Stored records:
/---
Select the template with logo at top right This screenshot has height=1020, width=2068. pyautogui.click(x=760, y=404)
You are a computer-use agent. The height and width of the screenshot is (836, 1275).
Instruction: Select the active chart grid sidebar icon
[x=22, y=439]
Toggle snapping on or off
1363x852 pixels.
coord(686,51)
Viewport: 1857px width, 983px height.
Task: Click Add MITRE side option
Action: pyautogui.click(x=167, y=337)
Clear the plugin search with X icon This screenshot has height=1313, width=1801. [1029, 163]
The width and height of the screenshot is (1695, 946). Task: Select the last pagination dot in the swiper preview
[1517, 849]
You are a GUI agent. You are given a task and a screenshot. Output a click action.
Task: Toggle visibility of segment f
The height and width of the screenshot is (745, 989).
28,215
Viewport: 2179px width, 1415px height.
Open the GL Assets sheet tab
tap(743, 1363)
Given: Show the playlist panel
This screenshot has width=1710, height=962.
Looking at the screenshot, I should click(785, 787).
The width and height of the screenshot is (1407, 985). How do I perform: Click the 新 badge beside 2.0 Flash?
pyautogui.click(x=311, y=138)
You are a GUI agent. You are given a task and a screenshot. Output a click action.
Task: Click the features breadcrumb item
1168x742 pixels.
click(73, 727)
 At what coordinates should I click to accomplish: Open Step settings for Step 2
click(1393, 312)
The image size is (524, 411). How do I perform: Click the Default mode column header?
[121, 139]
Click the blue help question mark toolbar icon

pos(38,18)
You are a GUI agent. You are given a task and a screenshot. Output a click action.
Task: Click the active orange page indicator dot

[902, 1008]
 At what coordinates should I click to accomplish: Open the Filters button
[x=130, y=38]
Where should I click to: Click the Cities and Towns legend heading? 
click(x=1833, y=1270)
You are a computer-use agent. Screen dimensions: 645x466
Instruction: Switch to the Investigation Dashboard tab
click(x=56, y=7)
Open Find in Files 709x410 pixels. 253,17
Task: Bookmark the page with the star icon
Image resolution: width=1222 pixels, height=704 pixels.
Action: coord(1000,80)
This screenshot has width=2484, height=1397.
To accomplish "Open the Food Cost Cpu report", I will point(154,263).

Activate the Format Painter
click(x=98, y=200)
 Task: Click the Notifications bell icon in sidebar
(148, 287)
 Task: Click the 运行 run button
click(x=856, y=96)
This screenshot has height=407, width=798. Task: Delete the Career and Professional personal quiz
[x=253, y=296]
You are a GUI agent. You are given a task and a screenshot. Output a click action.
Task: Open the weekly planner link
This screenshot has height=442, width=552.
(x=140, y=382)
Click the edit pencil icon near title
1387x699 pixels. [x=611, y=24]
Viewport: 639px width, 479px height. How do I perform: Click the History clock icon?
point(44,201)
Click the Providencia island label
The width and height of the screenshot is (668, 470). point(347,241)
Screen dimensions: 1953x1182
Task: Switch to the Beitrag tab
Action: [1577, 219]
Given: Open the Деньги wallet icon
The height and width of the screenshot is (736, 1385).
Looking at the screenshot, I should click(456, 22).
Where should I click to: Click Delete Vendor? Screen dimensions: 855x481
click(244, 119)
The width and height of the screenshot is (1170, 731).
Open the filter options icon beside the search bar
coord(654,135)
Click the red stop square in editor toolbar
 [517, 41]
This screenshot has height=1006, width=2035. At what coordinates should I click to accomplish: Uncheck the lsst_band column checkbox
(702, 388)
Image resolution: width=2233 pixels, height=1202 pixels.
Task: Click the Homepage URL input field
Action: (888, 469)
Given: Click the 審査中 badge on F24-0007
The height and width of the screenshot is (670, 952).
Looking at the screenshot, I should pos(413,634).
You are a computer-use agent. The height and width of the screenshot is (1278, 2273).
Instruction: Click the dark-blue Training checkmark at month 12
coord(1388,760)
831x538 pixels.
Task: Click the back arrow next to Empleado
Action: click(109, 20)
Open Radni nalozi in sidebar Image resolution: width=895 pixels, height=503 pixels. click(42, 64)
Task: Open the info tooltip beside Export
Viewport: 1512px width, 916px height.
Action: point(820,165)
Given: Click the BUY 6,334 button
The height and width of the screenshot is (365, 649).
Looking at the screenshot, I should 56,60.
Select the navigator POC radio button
\---
## DIRECTIONS FOR THIS TASK
Reproduce each entry exactly, with nothing missing.

## EXPECTED ANSWER
Select the template with logo at top right This screenshot has height=1020, width=2068. pyautogui.click(x=760, y=404)
You are a computer-use agent. The height and width of the screenshot is (836, 1275).
Instruction: Select the active chart grid sidebar icon
[x=22, y=439]
Toggle snapping on or off
1363x852 pixels.
coord(686,51)
Viewport: 1857px width, 983px height.
Task: Click Add MITRE side option
Action: pyautogui.click(x=167, y=337)
Clear the plugin search with X icon This screenshot has height=1313, width=1801. [1029, 163]
The width and height of the screenshot is (1695, 946). Task: Select the last pagination dot in the swiper preview
[1517, 849]
You are a GUI agent. You are given a task and a screenshot. Output a click action.
Task: Toggle visibility of segment f
The height and width of the screenshot is (745, 989).
28,215
Viewport: 2179px width, 1415px height.
Open the GL Assets sheet tab
tap(743, 1363)
Given: Show the playlist panel
This screenshot has width=1710, height=962.
Looking at the screenshot, I should click(785, 787).
The width and height of the screenshot is (1407, 985). How do I perform: Click the 新 badge beside 2.0 Flash?
pyautogui.click(x=311, y=138)
You are a GUI agent. You are given a task and a screenshot. Output a click action.
Task: Click the features breadcrumb item
1168x742 pixels.
click(73, 727)
 At what coordinates should I click to accomplish: Open Step settings for Step 2
click(1393, 312)
The image size is (524, 411). How do I perform: Click the Default mode column header?
[121, 139]
Click the blue help question mark toolbar icon

pos(38,18)
You are a GUI agent. You are given a task and a screenshot. Output a click action.
Task: Click the active orange page indicator dot

[902, 1008]
 At what coordinates should I click to accomplish: Open the Filters button
[x=130, y=38]
Where should I click to: Click the Cities and Towns legend heading? 
click(x=1833, y=1270)
You are a computer-use agent. Screen dimensions: 645x466
Instruction: Switch to the Investigation Dashboard tab
click(x=56, y=7)
Open Find in Files 709x410 pixels. 253,17
Task: Bookmark the page with the star icon
Image resolution: width=1222 pixels, height=704 pixels.
Action: coord(1000,80)
This screenshot has width=2484, height=1397.
To accomplish "Open the Food Cost Cpu report", I will point(154,263).

Activate the Format Painter
click(x=98, y=200)
 Task: Click the Notifications bell icon in sidebar
(148, 287)
 Task: Click the 运行 run button
click(x=856, y=96)
This screenshot has height=407, width=798. Task: Delete the Career and Professional personal quiz
[x=253, y=296]
You are a GUI agent. You are given a task and a screenshot. Output a click action.
Task: Open the weekly planner link
This screenshot has height=442, width=552.
(x=140, y=382)
Click the edit pencil icon near title
1387x699 pixels. [x=611, y=24]
Viewport: 639px width, 479px height. How do I perform: Click the History clock icon?
point(44,201)
Click the Providencia island label
The width and height of the screenshot is (668, 470). point(347,241)
Screen dimensions: 1953x1182
Task: Switch to the Beitrag tab
Action: [1577, 219]
Given: Open the Деньги wallet icon
The height and width of the screenshot is (736, 1385).
Looking at the screenshot, I should click(456, 22).
Where should I click to: Click Delete Vendor? Screen dimensions: 855x481
click(244, 119)
The width and height of the screenshot is (1170, 731).
Open the filter options icon beside the search bar
coord(654,135)
Click the red stop square in editor toolbar
 [517, 41]
This screenshot has height=1006, width=2035. At what coordinates should I click to accomplish: Uncheck the lsst_band column checkbox
(702, 388)
Image resolution: width=2233 pixels, height=1202 pixels.
Task: Click the Homepage URL input field
Action: (888, 469)
Given: Click the 審査中 badge on F24-0007
The height and width of the screenshot is (670, 952).
Looking at the screenshot, I should pos(413,634).
You are a computer-use agent. The height and width of the screenshot is (1278, 2273).
Instruction: Click the dark-blue Training checkmark at month 12
coord(1388,760)
831x538 pixels.
Task: Click the back arrow next to Empleado
Action: click(109, 20)
Open Radni nalozi in sidebar Image resolution: width=895 pixels, height=503 pixels. click(42, 64)
Task: Open the info tooltip beside Export
Viewport: 1512px width, 916px height.
Action: point(820,165)
Given: Click the BUY 6,334 button
The height and width of the screenshot is (365, 649).
Looking at the screenshot, I should 56,60.
Select the navigator POC radio button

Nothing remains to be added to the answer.